## Do this
Reproduce the material below word for word, leaving out the pictures.

── Provided information

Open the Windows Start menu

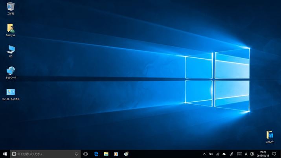(x=5, y=154)
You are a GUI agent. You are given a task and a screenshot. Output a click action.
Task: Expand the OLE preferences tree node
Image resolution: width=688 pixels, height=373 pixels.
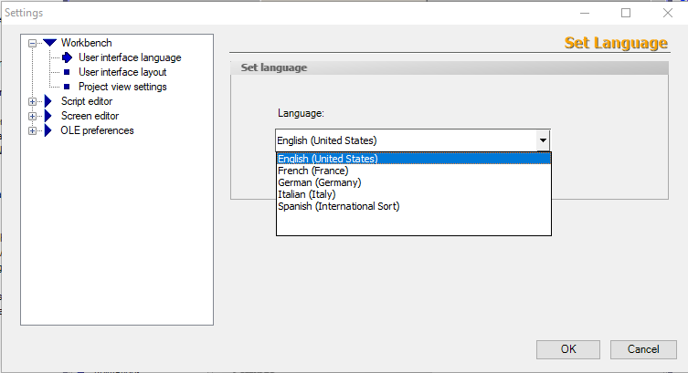click(33, 130)
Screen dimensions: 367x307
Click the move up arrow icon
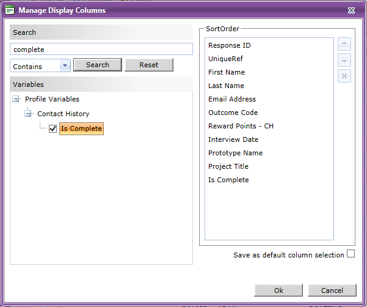click(344, 44)
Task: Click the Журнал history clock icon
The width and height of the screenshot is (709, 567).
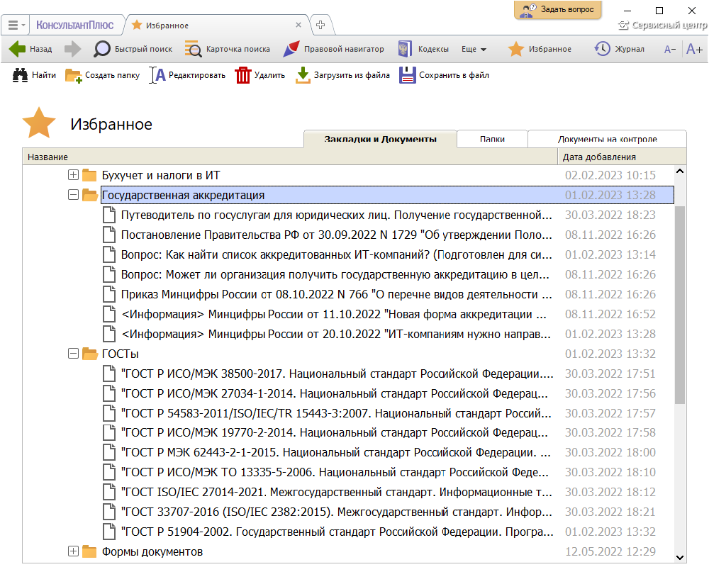Action: point(602,50)
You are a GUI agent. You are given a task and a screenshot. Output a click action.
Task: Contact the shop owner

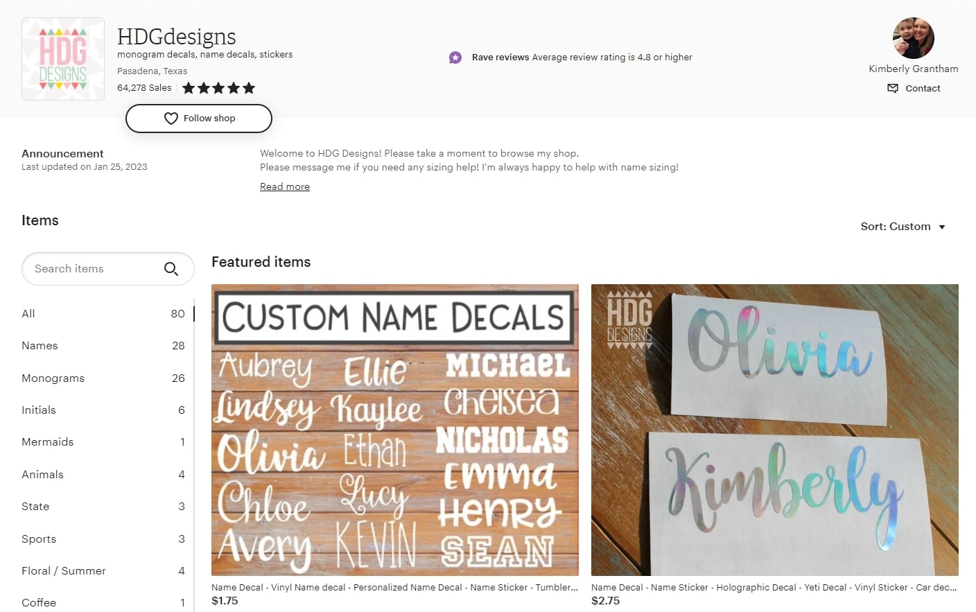[x=914, y=88]
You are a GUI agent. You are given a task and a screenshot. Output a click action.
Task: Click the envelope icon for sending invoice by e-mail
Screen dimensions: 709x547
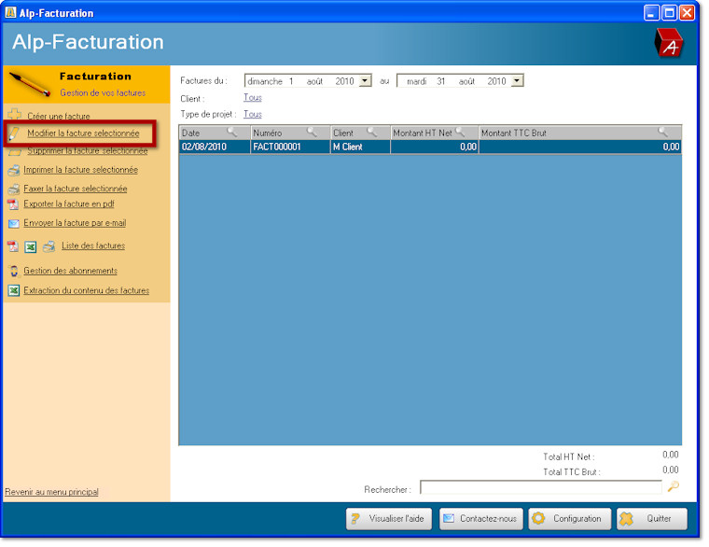13,224
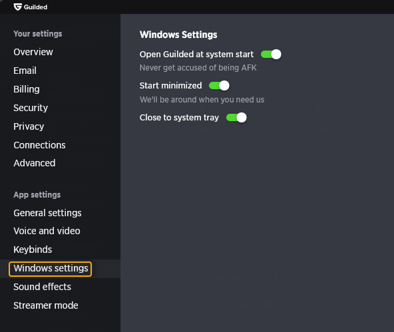Open Sound effects settings
Screen dimensions: 394x332
(42, 287)
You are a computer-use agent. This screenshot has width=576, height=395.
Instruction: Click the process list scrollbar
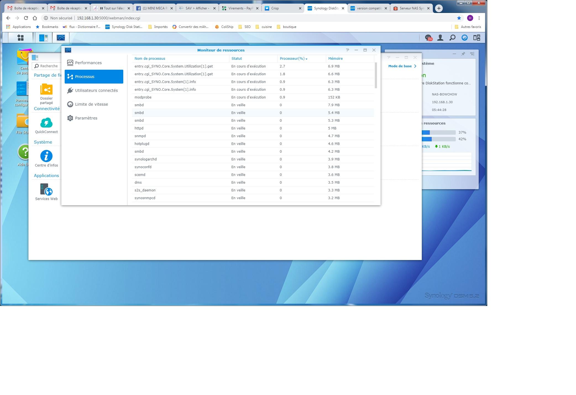click(376, 75)
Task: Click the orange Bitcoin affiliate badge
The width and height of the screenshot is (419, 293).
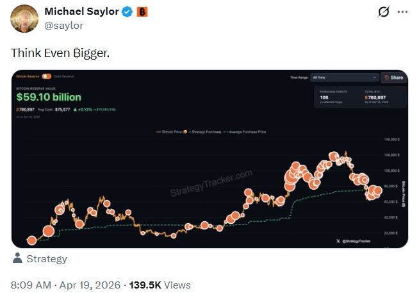Action: [x=142, y=12]
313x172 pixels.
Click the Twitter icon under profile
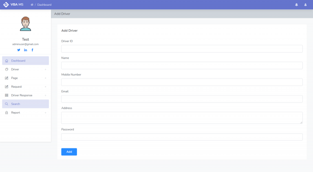[x=18, y=50]
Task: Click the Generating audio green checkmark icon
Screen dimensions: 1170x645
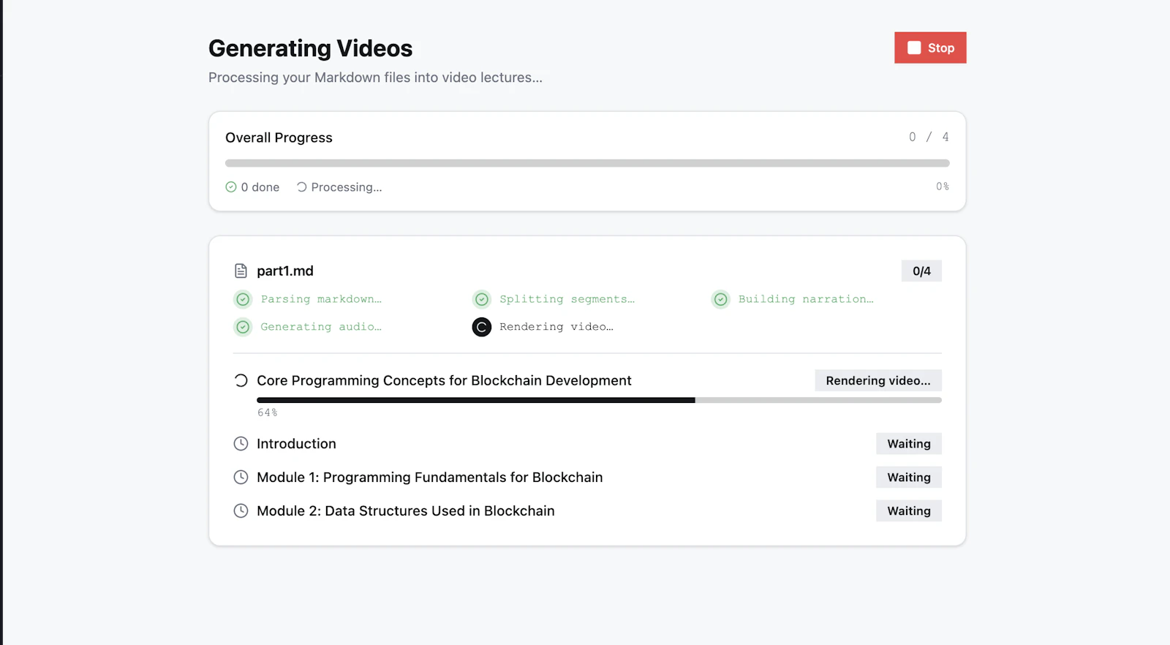Action: 243,327
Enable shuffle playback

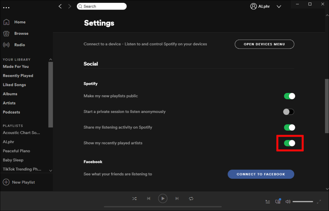point(135,198)
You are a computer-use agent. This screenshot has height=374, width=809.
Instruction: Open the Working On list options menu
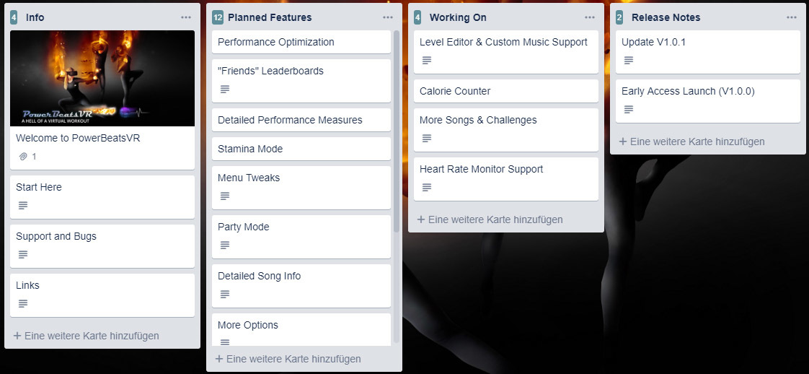pyautogui.click(x=590, y=17)
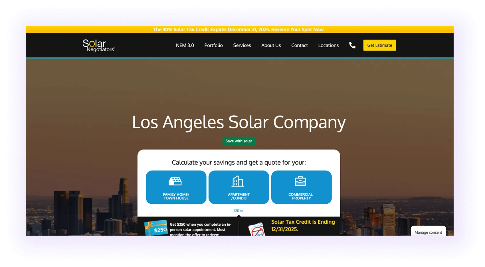
Task: Click the yellow Get Estimate button
Action: [379, 45]
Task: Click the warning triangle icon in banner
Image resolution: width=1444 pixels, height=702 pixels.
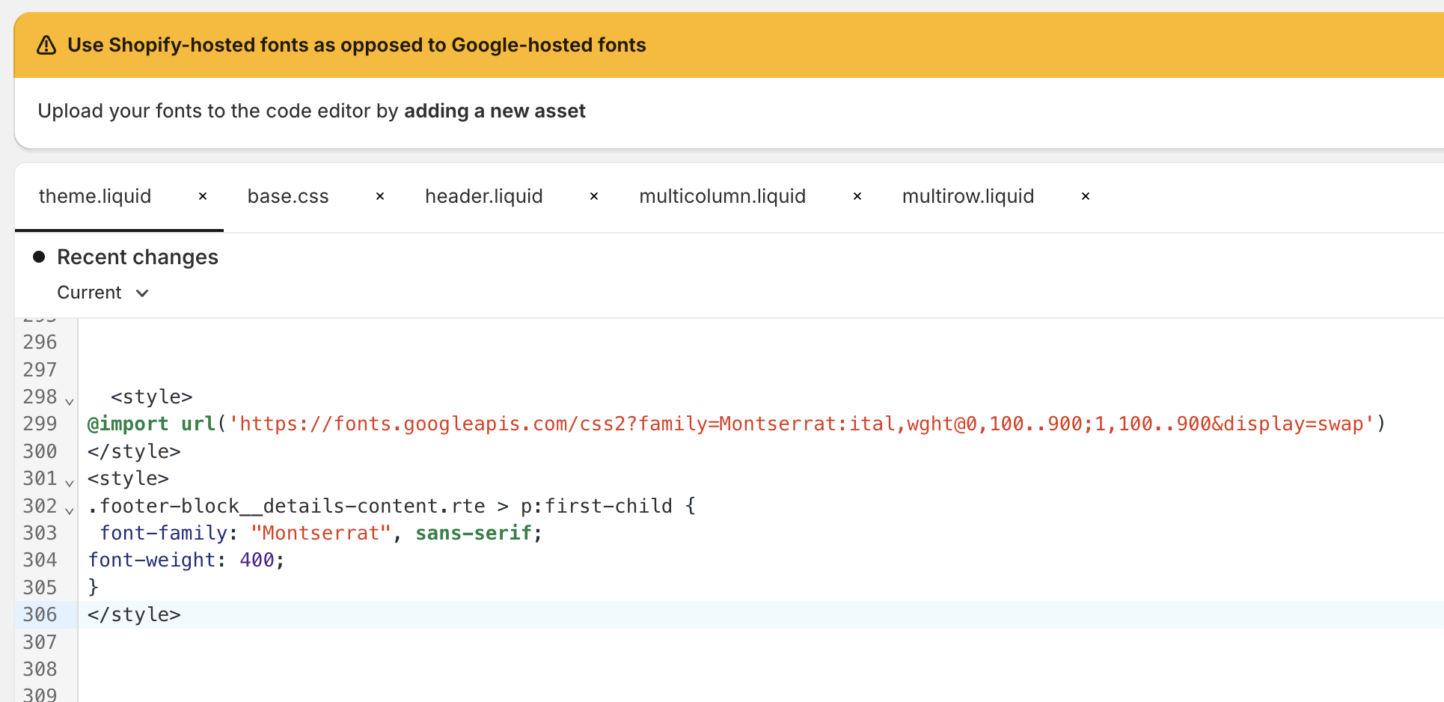Action: [46, 46]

────

## Final answer
Open the Windows Start menu

(x=5, y=154)
You are a GUI agent. You are given a task and a screenshot. Output a click action.
Task: Expand the OLE preferences tree node
Image resolution: width=688 pixels, height=373 pixels.
click(33, 130)
Screen dimensions: 367x307
Click the move up arrow icon
click(344, 44)
Task: Click the Журнал history clock icon
The width and height of the screenshot is (709, 567).
Action: point(602,50)
You are a GUI agent. You are given a task and a screenshot. Output a click action.
Task: Contact the shop owner

[x=914, y=88]
You are a GUI agent. You are given a task and a screenshot. Output a click action.
Task: Click the envelope icon for sending invoice by e-mail
Screen dimensions: 709x547
13,224
Open Sound effects settings
Screen dimensions: 394x332
(42, 287)
You are a computer-use agent. This screenshot has width=576, height=395.
Instruction: Click the process list scrollbar
click(376, 75)
Task: Click the orange Bitcoin affiliate badge
The width and height of the screenshot is (419, 293).
Action: [x=142, y=12]
313x172 pixels.
Click the Twitter icon under profile
[x=18, y=50]
Task: Click the Generating audio green checkmark icon
Screen dimensions: 1170x645
Action: 243,327
Enable shuffle playback

point(135,198)
You are a computer-use agent. This screenshot has height=374, width=809.
Instruction: Open the Working On list options menu
pyautogui.click(x=590, y=17)
Task: Click the yellow Get Estimate button
Action: [379, 45]
Task: Click the warning triangle icon in banner
Image resolution: width=1444 pixels, height=702 pixels.
Action: [46, 46]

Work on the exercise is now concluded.